7.30.12 Garlic harvest

A run of hot, sunny days resulted in perfect conditions for harvesting garlic. 

We waited for the bottom three leaves to die back, a sign they were ready to be pulled. We began with the German Extra-Hardy; each remaining leaf represents a layer of protective wrapper surrounding the bulb.

This wasn’t a large planting, and we plan to replace it with the Rossa di Sulmona we began acclimatizing this season.

The bulk of our planting is in Music, another hardneck garlic with large, juicy cloves and a nutty flavor. With only 4 to 5 cloves per bulb, we make sure we grow enough to have sufficient seed for the next round.

After the garlic is pulled from the ground, we strip the outermost layer in order to keep the bulbs clean and free of disease.

The third variety we grow is Phillips, another hardneck. These started out small in size but have become noticeably more robust each year.
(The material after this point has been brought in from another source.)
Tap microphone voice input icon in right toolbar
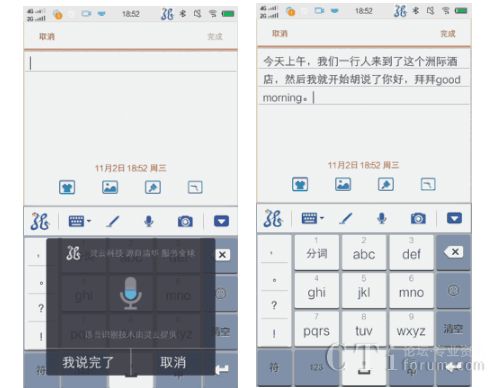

Each bulb is stripped and cleaned, then left outside for the rest of the day to begin curing. They’re then brought inside to finish curing in a warm, dry area.

After a week of curing inside on screens, the garlic wrappers have all begun to turn lavender and pink.

The Rossa di Sulmona was at a disadvantage by being started in an unprepared bed. Once it’s transferred to the main garden, it should catch up in size with the other varieties once it’s established in a year or two.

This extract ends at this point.